* _INFORMATION PROVIDED_:
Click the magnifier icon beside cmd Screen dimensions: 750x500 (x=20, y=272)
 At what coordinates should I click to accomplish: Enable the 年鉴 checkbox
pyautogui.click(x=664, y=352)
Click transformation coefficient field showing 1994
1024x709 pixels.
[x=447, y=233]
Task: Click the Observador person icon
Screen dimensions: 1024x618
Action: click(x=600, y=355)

---

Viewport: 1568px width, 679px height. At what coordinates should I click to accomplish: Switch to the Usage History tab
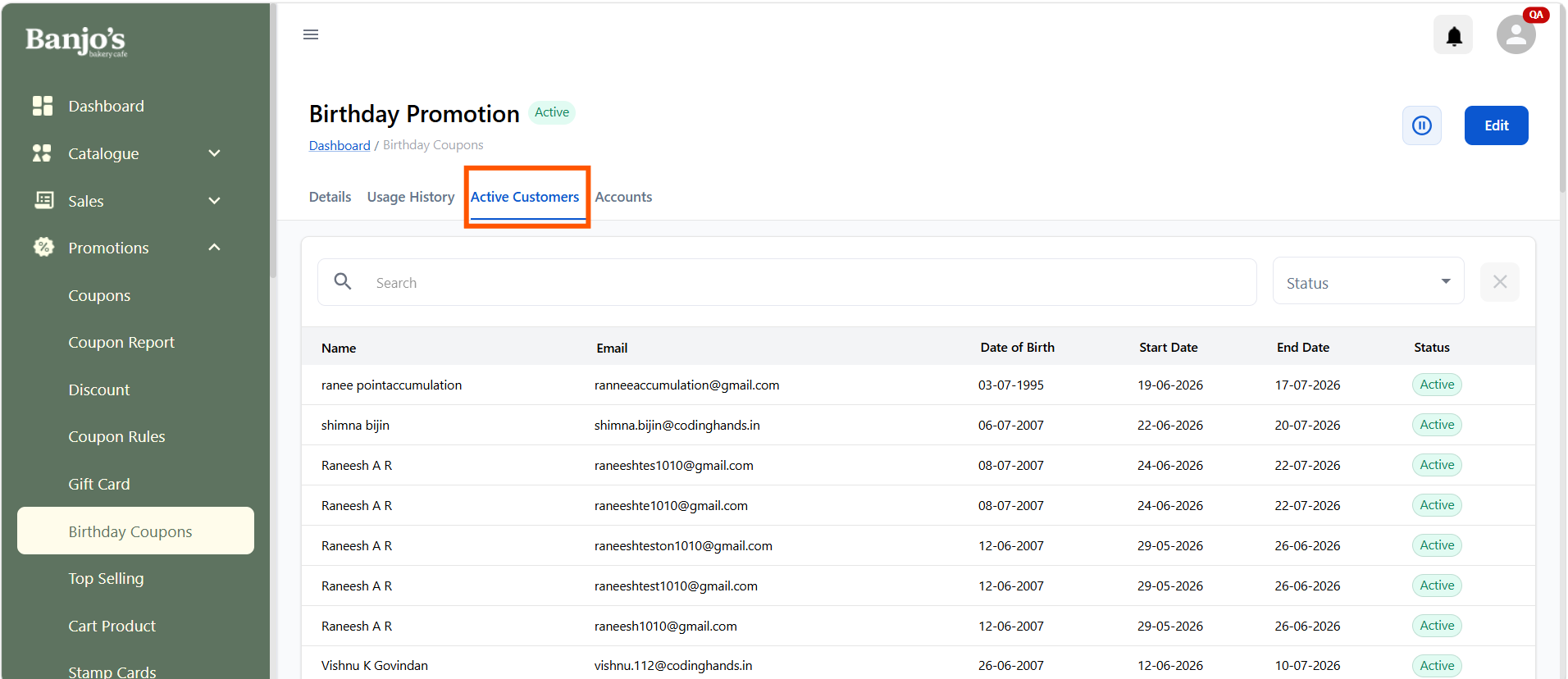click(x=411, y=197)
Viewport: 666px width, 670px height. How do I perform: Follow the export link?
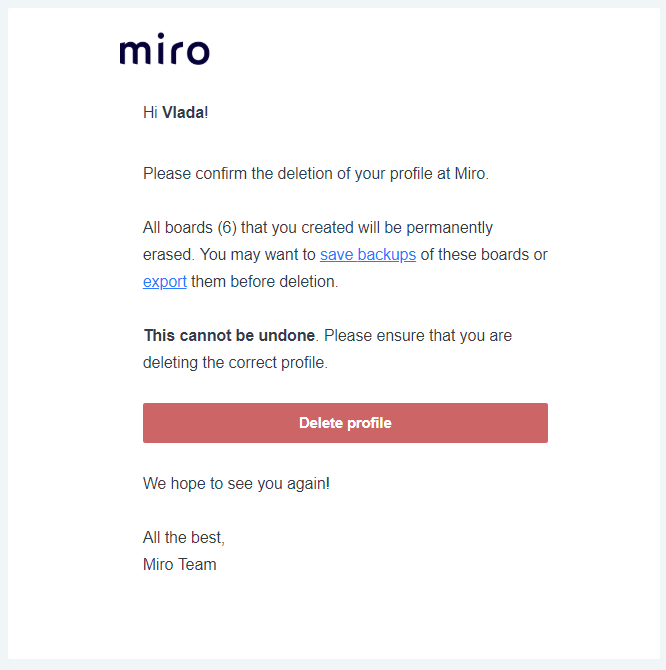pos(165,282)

* _EXERCISE BRIEF_: If a line in the records above holds the string "icon", copy it.

* _RESPONSE AREA_:
Click the magnifier icon beside cmd Screen dimensions: 750x500 (x=20, y=272)
Task: Click the Observador person icon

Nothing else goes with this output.